> _Brief_:
Your response should contain each line of the data that includes "computer".
[[ Given data, beginning ]]
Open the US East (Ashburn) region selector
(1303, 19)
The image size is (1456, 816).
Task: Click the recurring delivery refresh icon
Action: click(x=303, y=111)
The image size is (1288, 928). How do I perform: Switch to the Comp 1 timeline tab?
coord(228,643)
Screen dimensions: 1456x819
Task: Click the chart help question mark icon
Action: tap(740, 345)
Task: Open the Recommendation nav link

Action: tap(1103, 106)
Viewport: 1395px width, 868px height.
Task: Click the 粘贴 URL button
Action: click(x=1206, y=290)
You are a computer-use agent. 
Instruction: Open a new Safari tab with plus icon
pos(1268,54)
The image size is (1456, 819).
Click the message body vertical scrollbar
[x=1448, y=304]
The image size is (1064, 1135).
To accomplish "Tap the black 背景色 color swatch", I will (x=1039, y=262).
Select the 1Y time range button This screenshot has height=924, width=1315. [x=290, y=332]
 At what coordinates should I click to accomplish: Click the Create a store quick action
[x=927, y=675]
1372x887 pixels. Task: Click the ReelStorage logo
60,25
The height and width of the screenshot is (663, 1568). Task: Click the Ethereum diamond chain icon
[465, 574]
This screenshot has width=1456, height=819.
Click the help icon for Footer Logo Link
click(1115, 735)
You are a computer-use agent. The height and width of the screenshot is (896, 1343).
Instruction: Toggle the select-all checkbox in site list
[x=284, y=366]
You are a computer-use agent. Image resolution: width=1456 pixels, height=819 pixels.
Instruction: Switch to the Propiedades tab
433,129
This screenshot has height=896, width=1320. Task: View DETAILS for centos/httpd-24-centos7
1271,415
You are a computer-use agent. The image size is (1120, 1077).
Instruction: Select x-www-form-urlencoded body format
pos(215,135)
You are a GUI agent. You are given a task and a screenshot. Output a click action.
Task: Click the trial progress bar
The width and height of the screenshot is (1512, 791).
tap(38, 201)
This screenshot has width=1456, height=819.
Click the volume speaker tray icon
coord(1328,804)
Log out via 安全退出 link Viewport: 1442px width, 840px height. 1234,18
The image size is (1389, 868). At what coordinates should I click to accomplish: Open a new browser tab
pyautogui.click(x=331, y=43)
[[ Given data, end ]]
> _Response area_:
You are a computer-use agent. 
You are a computer-use agent. The height and width of the screenshot is (896, 1343).
You are a computer-use agent. Image resolution: width=1456 pixels, height=819 pixels.
You are a computer-use agent. The image size is (1120, 1077).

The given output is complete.